RASCL, in particular, reproduced two wetland ecosystems in the Everglades of Florida because it represents both densely vegetated, flow-resistant ridges, and sparsely vegetated sloughs. This makes it applicable to most salt marsh ecosystems that resemble areas with dense vegetation interacting with low-lying, fast flowing creeks. Larson and Harvey used a range of abiotic and biotic parameters such as initial water level, suspended sediment load, soil porosity, and periods of high flow fluxes to account for wet seasons. The model function was based on two dominating feedback loops, signals that either accelerate or inhibit the process of evolution. Sediment-flow feedback is a positive signal that accelerates the build up of vegetation patches by the accumulation of peat and sediment, increasing the density of plants and decreasing the flow of water. Differential peat accretion feedback, a negative signal, prohibits the accumulation of peat and sediment in shallow and deep waters to regulate the coverage of high-density patches of vegetation.
RASCL was run 125 times to show the main geomorphic processes that create different landscape patterns under different parameters. In general, during the early stages of landscape development, patches of vegetation are not permanent and develop gradually. During this time developing patches of vegetation are vulnerable to erosion caused by fast flowing water and insufficient sediment transport. Patches of vegetation only become stable once a certain volume of vegetation (less than 1%) reaches a critical elevation above the surface of the water. As more plants colonize an area, their roots trap sediment and slowly build up a landmass beneath them (positive feedback). Newly formed patches begin to elongate and expand as the flow of water is redirected around them causing sediment to be redistributed on the downstream side of the patch. Peat accumulation and patch elongation stop once the flow of water decreases and the water level becomes too shallow among the patches of vegetation (negative feedback). This further redirects water away from the flow-resistant, dense patches of vegetation and intensifies the flow of water over the edges of sparsely vegetated areas. The increase of flow intensifies erosion and narrow creeks form along the areas of reduced flow resistance, interlaced throughout the patches of dense vegetation. Salt marsh ecosystems stabilize once the rate of erosion equalizes the expansion of new patches.
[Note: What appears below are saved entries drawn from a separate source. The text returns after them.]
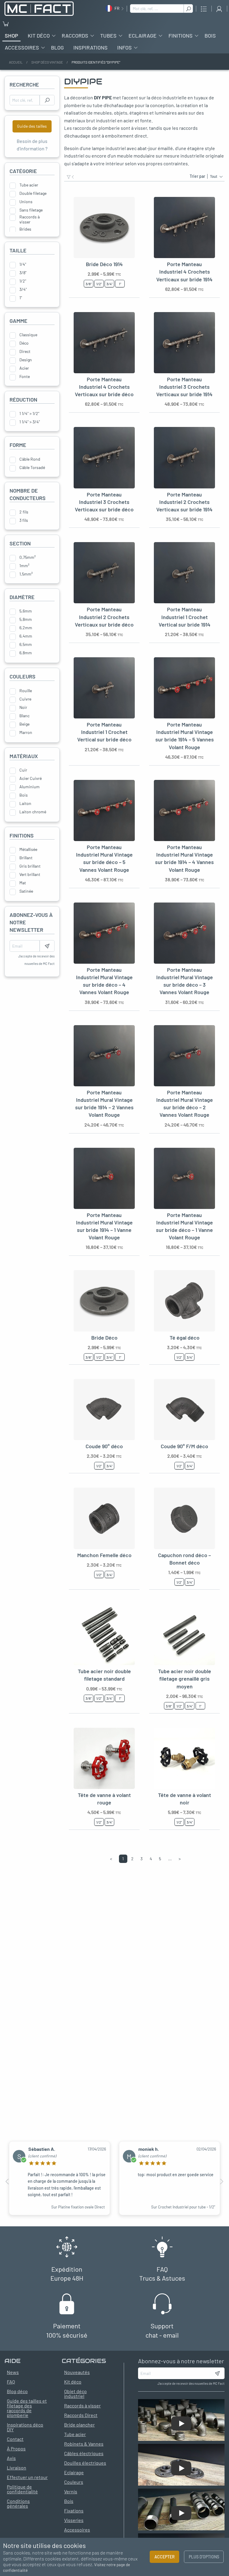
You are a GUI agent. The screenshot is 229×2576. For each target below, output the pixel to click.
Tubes (108, 35)
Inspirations (90, 47)
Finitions (180, 35)
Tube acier (28, 185)
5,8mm (25, 619)
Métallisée (28, 849)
The model produced three major landscape patterns that stabilized at different points along the evolutionary process. The majority of salt marsh landscapes developed into an area dominated by ridged topography with limited water flow through the dense patches of plants (75%). Other simulations developed into a diverse landscape with ridges of dense vegetation interacting with flowing creeks and shallow sloughs (18%). However, under some of the parameters, the landscape pattern never stabilized and continued to shift as patches of vegetation were continually created and destroyed (7%).
By manipulating the input variables Larsen and Harvey determined that any alteration in the velocity or volume of water entering a salt marsh could severely transform the landscape pattern and thus significantly change the natural function of the ecosystem. If the flow of water is limited it could cause a rapid expansion of densely vegetated patches, while an increase in flow could drown the whole habitat. Larsen and Harvey found that by analyzing the shape and orientation of vegetation patches they could predict the particular disturbances active within a salt marsh and therefore take the corrective measures to restore the damaged ecosystem. For example, the rapid expansion of densely vegetated patches produced by a disruption of flow permanently alters the natural erosion rate, which can be detected by analyzing the shape change of certain vegetation patches. Restoring the normal flow of water cannot reverse this result alone; it can only be reversed by reducing the concentration of vegetation before restoring the natural flow of water.